Reel Reviews | Ruby Sparks

A novelist struggling with writer’s block discovers the true power of imagination when the subject of his novel comes to life in the romantic comedy, Ruby Sparks.

After the success of his first novel ten years earlier, Calvin (Paul Dano) is fraught with fear working on his follow-up. Anxiety-ridden and uncomfortable with people, he spends lonely hours at home looking for any diversion that may provide inspiration when not spending time with his brother (Chris Messina) or dog, Scotty.

During his weekly session with his shrink (Elliott Gould), he suggests that Paul visualize and write down his thoughts. Soon Calvin is having vivid dreams about an attractive woman and upon waking undergoes a creative tsunami of writing activity. He finds himself writing to spend time with his new creation, Ruby Sparks (Zoe Kazan), giving her a history while transferring his awkwardness with women to someone he can love.

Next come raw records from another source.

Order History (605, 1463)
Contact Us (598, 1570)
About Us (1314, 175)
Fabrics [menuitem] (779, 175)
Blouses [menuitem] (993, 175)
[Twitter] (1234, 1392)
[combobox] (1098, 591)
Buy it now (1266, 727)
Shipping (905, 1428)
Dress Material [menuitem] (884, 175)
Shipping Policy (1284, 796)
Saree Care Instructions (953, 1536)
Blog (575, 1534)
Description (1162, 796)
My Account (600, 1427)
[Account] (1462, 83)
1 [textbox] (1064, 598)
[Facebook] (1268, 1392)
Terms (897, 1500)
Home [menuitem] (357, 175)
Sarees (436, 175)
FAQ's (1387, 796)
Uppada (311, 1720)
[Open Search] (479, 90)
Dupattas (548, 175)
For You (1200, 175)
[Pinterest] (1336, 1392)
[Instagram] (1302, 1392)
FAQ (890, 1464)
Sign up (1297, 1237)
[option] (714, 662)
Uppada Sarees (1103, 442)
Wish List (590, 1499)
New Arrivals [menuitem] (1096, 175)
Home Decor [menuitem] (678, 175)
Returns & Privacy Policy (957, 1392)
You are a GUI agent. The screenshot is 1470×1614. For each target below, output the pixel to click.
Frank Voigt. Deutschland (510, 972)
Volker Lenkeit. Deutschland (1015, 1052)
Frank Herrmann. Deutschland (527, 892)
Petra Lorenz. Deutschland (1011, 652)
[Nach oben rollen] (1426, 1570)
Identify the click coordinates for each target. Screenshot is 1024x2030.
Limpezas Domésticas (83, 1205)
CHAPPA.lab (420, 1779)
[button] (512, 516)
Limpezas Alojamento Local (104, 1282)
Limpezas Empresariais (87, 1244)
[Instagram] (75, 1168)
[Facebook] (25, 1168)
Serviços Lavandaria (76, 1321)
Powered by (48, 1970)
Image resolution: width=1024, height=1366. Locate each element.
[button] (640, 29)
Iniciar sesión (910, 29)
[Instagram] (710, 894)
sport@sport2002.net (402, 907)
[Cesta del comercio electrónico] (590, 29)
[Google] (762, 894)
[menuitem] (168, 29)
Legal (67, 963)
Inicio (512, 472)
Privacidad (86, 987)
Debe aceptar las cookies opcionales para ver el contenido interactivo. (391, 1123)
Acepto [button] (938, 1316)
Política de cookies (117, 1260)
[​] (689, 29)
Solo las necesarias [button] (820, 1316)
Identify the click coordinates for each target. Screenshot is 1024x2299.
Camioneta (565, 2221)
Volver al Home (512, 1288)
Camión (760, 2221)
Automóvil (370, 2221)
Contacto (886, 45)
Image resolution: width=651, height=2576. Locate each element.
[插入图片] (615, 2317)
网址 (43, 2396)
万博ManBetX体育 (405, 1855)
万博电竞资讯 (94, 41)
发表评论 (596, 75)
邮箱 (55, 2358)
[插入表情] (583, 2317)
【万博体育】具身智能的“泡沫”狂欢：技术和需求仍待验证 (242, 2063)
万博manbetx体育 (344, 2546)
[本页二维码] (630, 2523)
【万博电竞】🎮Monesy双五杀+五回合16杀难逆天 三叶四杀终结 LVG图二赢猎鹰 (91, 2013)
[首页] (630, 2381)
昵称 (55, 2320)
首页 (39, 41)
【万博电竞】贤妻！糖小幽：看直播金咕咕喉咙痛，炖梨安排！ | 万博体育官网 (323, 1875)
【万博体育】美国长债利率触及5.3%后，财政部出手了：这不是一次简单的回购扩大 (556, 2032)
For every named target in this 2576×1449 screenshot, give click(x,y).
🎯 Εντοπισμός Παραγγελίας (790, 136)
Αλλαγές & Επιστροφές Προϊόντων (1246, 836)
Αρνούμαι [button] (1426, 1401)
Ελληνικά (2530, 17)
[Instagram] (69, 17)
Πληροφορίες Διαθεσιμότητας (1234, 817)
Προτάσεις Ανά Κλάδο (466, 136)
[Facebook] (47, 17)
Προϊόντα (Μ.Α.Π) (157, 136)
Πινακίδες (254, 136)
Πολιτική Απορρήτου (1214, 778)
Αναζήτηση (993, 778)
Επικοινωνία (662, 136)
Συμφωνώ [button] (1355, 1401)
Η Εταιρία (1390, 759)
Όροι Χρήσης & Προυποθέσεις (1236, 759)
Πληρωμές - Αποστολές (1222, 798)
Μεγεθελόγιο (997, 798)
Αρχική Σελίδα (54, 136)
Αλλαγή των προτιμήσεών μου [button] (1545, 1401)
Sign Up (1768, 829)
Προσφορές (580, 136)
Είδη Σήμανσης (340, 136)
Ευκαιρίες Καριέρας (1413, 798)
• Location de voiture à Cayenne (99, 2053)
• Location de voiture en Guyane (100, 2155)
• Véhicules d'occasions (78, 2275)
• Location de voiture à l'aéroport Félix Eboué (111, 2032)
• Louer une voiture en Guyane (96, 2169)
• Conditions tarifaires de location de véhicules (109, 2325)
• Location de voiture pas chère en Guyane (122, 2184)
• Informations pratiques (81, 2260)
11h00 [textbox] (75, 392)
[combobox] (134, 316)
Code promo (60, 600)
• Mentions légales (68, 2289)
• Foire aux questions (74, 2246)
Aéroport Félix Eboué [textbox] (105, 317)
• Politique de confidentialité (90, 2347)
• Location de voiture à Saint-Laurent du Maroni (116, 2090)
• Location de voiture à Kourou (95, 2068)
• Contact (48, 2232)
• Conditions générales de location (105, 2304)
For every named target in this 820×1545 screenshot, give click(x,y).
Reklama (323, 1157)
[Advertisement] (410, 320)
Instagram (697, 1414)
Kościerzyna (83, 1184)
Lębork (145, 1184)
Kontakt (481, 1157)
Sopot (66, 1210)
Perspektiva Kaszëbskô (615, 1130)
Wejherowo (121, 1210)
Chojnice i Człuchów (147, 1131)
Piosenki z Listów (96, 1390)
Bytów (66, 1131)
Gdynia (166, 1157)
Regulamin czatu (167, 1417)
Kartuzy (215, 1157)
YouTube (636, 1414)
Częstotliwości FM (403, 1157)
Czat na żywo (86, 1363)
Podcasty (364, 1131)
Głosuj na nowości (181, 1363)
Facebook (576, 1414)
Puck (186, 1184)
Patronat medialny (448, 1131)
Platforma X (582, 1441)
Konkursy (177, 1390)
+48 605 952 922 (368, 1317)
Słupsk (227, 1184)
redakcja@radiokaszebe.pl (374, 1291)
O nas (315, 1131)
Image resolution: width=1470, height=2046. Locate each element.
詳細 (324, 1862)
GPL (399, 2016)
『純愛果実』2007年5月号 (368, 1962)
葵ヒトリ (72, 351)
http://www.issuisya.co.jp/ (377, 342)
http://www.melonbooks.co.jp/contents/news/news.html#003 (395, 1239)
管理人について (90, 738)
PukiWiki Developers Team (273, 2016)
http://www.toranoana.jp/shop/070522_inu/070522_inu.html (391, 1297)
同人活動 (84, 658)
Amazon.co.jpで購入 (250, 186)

Several days later, Calvin is surprised to discover that his creation has come to life out of thin air – and is in his kitchen cooking breakfast. Initially confused, he soon discovers that not only is she flesh-and-blood real, but that his imagination and desires can make Ruby do anything he pleases. The two get along swimmingly at the beginning of their relationship until Calvin discovers that perfect love doesn’t exist, even in our imagination.

Co-directed by the team that created Little Miss Sunshine, Jonathan Dayton and Valerie Faris and written by Kazan, Ruby Sparks is an engaging, creative romantic premise that succeeds largely because of the chemistry between its two leads. Absolutely cute in an unorthodox way, Kazan radiates as the woman in Calvin’s life who brings love and light to his soul before asserting his independence and discovering its unfortunate side effects.

While the leads are terrific, co-stars Annette Benning and Antonio Banderas are wasted as Calvin’s free-spirited parents. Likewise, Gould as his shrink and Steve Coogan as a jealous, frustrated writer aren’t given a lot to do, either. Primarily there to challenges Calvin along the way as he attempts to navigate his relationship where there is precious little of wiggle room for free will. Even with his occasional tweaks along the way, Calvin still can’t find satisfaction.

This story, based on an idea popularized in the 1960s Twilight Zone episode, A World of His Own and later updated in Michel Gondry’s sweet love story, The Eternal Sunshine of the Spotless Mind, is a living testament that true love can may delayed but if two people are drawn to each other, their love will always lead them back together.